**TEXTO PARA LEITURA**.
#####

Os casos mais marcantes e cujos efeitos mais se fizeram sentir entre nós foram às diversas cisões:
a) na Inglaterra, com as divergências entre M. Klein e A. Freud.
b) na França, com as fundações da S.F.P. (Société Française de Psychanalyse), E.F.P. (École Freudienne de Paris), Quarto Grupo, nas quais Lacan desempenhou um papel central. c) na Argentina com o desligamento de vários grupos da APA (Associación Psicoanalítica Argentina) no início dos anos 70.
Se de fato é a questão da formação que provoca estes rompimentos, estas cisões, não será porque a partir dela os próprios fundamentos da psicanálise se colocam em questão? Não será que quando se decide por quem pode ou não ser admitido como candidato, membro ou como quisermos chamar, dentro de um determinado grupo psicanalítico, este grupo legisla sobre a legitimidade ou não de uma prática, de uma teoria?

#####

**O QUE FAZER**.
- a) Segundo o texto sobre as cisões na psicanálise, em quais fundações na França Lacan teve papel central?
- b) Por favor, retome o texto sobre as cisões na psicanálise e dê continuidade a ele logo após a última frase apresentada.

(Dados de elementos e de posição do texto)
#####

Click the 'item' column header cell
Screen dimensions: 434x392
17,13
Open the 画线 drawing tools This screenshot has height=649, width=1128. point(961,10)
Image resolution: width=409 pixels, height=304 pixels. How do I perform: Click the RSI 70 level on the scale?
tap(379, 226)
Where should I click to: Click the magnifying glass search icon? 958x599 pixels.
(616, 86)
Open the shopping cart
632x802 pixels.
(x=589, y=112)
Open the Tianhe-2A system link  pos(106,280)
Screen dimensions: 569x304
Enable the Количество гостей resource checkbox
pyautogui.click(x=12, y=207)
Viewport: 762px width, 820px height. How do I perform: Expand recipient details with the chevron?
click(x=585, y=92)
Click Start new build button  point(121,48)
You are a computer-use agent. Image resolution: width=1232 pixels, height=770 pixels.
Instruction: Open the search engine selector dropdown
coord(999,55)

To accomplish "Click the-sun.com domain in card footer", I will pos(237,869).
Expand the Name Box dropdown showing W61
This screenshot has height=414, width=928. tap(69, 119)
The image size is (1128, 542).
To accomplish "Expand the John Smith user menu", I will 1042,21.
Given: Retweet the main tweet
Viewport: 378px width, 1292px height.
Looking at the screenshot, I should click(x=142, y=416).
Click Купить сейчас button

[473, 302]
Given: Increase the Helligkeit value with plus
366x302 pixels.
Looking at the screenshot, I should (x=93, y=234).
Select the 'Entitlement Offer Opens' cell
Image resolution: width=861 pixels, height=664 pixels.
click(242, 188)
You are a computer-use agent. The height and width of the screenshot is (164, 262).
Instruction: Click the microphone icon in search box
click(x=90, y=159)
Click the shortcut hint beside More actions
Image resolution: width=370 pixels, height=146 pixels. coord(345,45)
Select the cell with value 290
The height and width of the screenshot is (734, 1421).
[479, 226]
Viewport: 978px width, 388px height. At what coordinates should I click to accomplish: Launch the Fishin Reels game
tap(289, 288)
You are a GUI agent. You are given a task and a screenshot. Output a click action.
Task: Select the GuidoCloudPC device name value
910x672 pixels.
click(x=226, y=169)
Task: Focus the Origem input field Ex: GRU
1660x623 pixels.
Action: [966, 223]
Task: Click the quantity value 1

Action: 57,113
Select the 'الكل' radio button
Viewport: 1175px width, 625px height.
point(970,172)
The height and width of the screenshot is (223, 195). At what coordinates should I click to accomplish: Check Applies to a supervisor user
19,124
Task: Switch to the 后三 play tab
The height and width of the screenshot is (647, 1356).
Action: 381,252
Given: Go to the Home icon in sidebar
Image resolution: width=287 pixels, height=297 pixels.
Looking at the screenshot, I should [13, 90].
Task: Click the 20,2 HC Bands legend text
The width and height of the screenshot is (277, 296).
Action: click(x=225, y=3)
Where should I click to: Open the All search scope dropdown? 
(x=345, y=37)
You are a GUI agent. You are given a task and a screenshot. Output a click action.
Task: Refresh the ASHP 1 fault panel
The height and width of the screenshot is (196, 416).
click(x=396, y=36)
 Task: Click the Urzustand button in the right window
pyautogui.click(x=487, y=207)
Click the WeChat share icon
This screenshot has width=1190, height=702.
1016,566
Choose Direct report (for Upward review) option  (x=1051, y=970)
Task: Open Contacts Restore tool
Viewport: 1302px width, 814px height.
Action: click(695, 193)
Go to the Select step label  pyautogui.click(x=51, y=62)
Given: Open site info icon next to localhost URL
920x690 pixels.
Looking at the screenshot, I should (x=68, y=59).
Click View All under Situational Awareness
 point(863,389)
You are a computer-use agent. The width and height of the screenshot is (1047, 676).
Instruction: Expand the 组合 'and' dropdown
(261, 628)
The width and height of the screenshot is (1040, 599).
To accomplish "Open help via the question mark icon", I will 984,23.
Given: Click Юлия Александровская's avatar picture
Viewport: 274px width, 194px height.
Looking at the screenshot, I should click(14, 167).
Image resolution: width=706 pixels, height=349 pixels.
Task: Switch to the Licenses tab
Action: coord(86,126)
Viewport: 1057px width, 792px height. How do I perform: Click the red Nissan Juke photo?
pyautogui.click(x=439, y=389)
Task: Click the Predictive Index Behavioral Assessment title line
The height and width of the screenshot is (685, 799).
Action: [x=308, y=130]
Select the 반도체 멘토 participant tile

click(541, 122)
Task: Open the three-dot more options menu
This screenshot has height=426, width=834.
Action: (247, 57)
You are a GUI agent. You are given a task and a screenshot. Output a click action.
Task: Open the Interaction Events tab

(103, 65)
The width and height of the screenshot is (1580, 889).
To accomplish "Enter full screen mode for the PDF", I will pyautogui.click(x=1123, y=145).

#####

**RESULTADOS**.
- a) Na S.F.P. (Société Française de Psychanalyse), na E.F.P. (École Freudienne de Paris) e no Quarto Grupo.

- b)
Diz Freud, ao discutir a questão da análise leiga: "O que exijo é que não possa exercer a psicanálise alguém que não tenha conquistado por meio de uma determinada preparação, o direito a uma tal atividade". (Psicanálise e teoria da libido 1922, p.2943).
Assim, aproximamo-nos de um outro ponto que faz parte do tradicional tripé sobre o qual se âncora a formação: a teoria psicanalítica. Freud situa a psicanálise como:
a) Método de investigação dos processos anímicos
b) Um método terapêutico
c) Uma série de conhecimento assim adquiridos que formam o corpus teórico de uma nova ciência. (Psicanálise e teoria da libido, 1922, p.2661).
A afirmação de Lacan no Seminário 11, “A Psicanálise é uma práxis orientada para aquilo que no coração da experiência é o núcleo do real”.O analista só se autoriza por si mesmo “(1967): O saber é o da Docta Ignorância. O psicanalista deve saber ignorar o que sabe (Lacan, 1953-55). Salvo este, qualquer outro é posto em reserva, pois é do saber inconsciente que se trata. (Lacan, 1967) “Mas espera-se que ele tenha muitos saberes a serem ignorados, desde que é exigência para quem venha exercer este ofício de que não seja um iletrado, de preferência tenha até muitos conhecimentos”. Este requisito remonta aos tempos de Freud, como atestam as” Atas da Sociedade Psicológica das quartas-feiras “.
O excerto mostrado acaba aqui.